Na década de 1980, com a ajuda dos Alcoólicos Anônimos, ela o marido venceram a dependência do álcool. Mais do que isso, o casal ajudou outros a superarem o mesmo problema. A edícula dos fundos da casa virou moradia de muitos deles. Dores foi uma das coordenadoras do grupo e com o próprio dinheiro ajudou a custear a internação de alguns integrantes.

Outro dom dela era ensinar. Foi catequista e nos últimos cinco anos ajudou a alfabetizar idosos no Colégio Municipal Júlio Pasa. Com muita perseverança, havia concluído os estudos em 2010. Também fez curso técnico em guia de turismo e deu aulas de alemão para duas moças de Foz, gratuitamente. Uma delas, inclusive, hoje vive no país germânico.

Entre 2004 e 2006, trabalhou na antiga Casa Ofício, onde eram oferecidos cursos no contraturno escolar. Ela cozinhava e limpava. Dores ainda morou com a família no antigo Servim, uma entidade criada para a recuperação de jovens dependentes químicos. A última ocupação foi como agente comunitária de saúde.

Na vizinhança era conhecida por ser um “anjo da guarda”. Orientava a tirar documentos ou até mesmo a dar entrada na sonhada aposentadoria. Nos bazares, costumava comprar muitas peças de roupa, mas a grande maioria costumava doar para outras famílias.

A reforma da casa – aquela mesma que serviu como creche – era um dos grandes sonhos de Dores. Chegou a escrever uma carta de próprio punho para a produção do programa “Caldeirão do Hulk”. O quadro “Lar Doce Lar” era uma esperança para a mudança. Não conseguiu realizar o sonho.
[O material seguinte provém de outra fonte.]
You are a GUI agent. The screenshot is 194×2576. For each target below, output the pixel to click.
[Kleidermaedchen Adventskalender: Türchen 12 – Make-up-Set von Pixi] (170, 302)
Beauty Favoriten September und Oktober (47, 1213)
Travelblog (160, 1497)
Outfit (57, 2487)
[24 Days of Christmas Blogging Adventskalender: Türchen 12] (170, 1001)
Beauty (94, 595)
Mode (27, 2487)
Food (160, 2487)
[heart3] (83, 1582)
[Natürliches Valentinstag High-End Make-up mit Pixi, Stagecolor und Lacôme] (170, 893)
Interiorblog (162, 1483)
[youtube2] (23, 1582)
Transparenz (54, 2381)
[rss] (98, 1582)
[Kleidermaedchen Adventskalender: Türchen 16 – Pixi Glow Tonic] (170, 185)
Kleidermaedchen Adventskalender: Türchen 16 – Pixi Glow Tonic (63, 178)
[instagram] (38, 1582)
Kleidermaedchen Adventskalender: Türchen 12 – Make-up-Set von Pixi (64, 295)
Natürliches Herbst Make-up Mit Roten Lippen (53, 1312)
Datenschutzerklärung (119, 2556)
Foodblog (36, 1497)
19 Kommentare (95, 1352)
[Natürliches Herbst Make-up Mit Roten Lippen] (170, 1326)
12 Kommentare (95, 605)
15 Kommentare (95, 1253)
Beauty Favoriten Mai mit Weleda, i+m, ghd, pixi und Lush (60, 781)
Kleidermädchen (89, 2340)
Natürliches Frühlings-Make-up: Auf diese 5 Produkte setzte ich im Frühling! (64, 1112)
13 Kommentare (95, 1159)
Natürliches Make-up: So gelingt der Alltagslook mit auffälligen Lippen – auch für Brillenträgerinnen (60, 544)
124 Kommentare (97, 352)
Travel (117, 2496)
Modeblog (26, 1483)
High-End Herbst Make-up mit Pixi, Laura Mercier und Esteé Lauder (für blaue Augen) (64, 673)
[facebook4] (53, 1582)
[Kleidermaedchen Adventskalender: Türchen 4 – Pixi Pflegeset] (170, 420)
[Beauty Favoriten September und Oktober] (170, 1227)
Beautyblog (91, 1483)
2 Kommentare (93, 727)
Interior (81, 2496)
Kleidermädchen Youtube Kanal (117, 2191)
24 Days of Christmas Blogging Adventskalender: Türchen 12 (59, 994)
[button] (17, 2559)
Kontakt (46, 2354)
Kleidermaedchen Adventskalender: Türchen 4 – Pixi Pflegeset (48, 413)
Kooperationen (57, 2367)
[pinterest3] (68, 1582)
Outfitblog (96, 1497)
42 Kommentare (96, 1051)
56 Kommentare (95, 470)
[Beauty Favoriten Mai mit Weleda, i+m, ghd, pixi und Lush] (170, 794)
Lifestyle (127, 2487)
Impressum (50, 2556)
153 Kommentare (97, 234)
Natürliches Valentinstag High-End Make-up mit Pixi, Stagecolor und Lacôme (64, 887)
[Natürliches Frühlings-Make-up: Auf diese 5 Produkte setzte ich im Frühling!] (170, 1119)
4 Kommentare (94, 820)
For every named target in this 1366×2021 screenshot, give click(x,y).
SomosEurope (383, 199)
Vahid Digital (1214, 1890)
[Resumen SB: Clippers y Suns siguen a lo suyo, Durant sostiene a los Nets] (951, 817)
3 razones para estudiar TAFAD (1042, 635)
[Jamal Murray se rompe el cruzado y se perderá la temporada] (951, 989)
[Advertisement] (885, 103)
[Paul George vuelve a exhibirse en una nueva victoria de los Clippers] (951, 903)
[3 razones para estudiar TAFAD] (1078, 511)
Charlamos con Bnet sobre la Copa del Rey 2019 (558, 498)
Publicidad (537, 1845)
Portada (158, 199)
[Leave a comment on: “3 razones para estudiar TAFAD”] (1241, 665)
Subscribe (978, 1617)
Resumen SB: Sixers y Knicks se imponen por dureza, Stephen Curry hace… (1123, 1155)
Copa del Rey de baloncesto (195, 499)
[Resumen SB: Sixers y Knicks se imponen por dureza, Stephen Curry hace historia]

Nas horas vagas e até em seus últimos momentos, o carteado com as amigas era um de seus programas preferidos. A gaúcha tinha a saúde debilitada em decorrência de problemas de diabetes e hipertensão há dez anos. E foi um dia após uma das sessões de carteado que passou mal e teve parada respiratória. Deixa o marido, três filhos, cinco netos, uma bisneta e cinco irmãos.

Dia 8 de maio, aos 67 anos, de parada respiratória, em Foz do Iguaçu.